WHAT IS INTEGRATED HEALTH?
Heart disease costs the USA $200 billion per year and is their number one killer disease. It is largely preventable under integrated health.
Integrated health is the gathering together of all the factors that contribute to your continued well-being and balancing them to enable you to attain your full potential all the time. This takes the form of preventive measures to ensure your maximum freedom from disease and adverse conditions; the most advantageous curative procedures in the event of your falling ill, using the best of all the traditional and conventional techniques; and optimising your condition to take advantage of your full potential.

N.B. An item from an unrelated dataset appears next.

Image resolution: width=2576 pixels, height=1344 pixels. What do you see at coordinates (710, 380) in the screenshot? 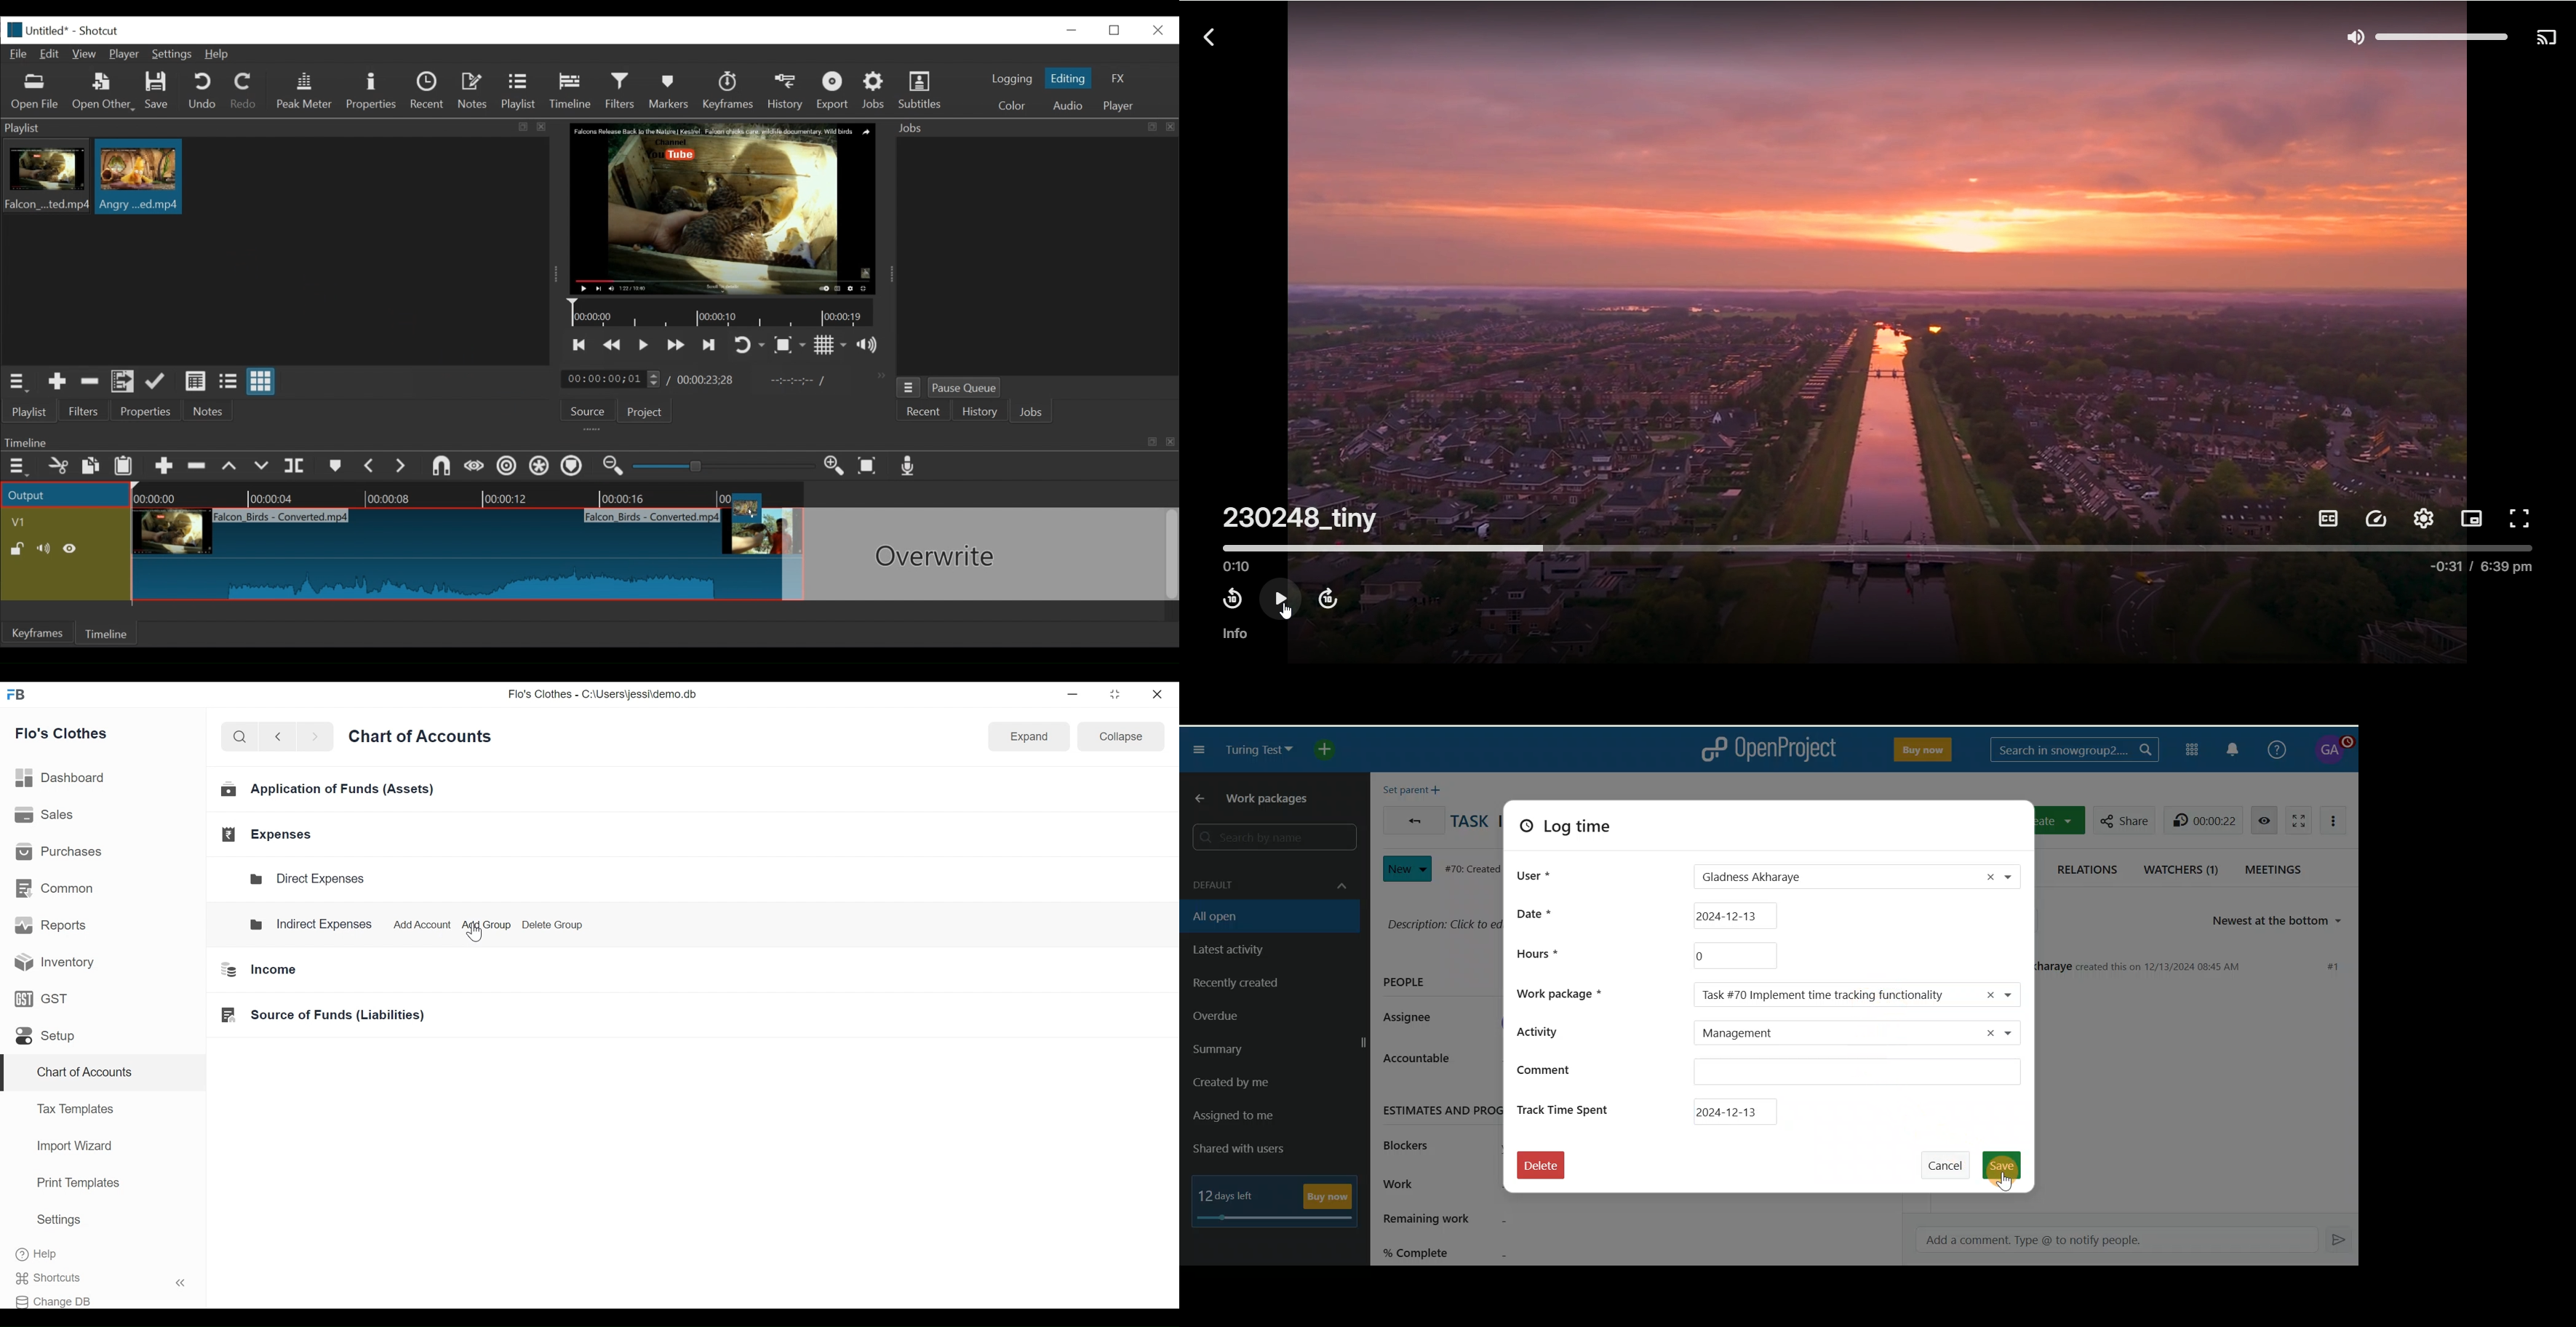
I see `Total duration` at bounding box center [710, 380].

I am a conventional doctor, who followed the normal syllabus, did a couple of years of postgraduate studies, and had the regular one-year internship. I have been in practice for over 20 years. That's all very usual. But in addition I have studied naturopathy, homeopathy, Indian traditional Unani and Ayurvedic medicine, traditional massage techniques, bone setting, Marma therapy and traditional Chinese medicine including acupuncture. I have mastered diagnosis through the pulse, iris and tongue -indeed, there are few forms of medicine in the world that I have not culled for their usefulness in these modern times. I am learning all the time.
Much of traditional medicine has been handed down from physician to physician and family to family for thousands of years. Its value lies in the wealth of experience
gained over that time in harnessing the healing power of the body itself and empowering it to maintain health and correct imbalance caused by sickness. It was only some 300 years ago that medicine sought to employ science to bypass the practical experience that formed the basis of traditional medicine, and to provide an alternative which could be established quickly. Curiously the new medicine became known as 'conventional' and the old is now treated as an alternative, which has caused much confusion among patients and physicians alike. Traditional medicine remains the lifeblood of our profession.
I believe that there is much to be gained by combining all forms of medicine into an integrated whole, so gaining the best of all worlds. It is obvious to me that conventional medicine, as it is now known, has outstanding advantages for acute specific illnesses, while traditional and complementary medicine often outshine it when dealing with chronic ailments and conditions caused by a combination of factors (multifactorial conditions). Besides, modern technology has made conventional medicine cripplingly expensive and making the best use of traditional medicine may be the only way to sustain health services globally.
In my experience 80 per cent of everyday illnesses do not need the attention of a doctor. In order to release doctors from this unnecessary load and give them time to deal with complex cases the public needs to be well-informed on how to deal with these common ailments.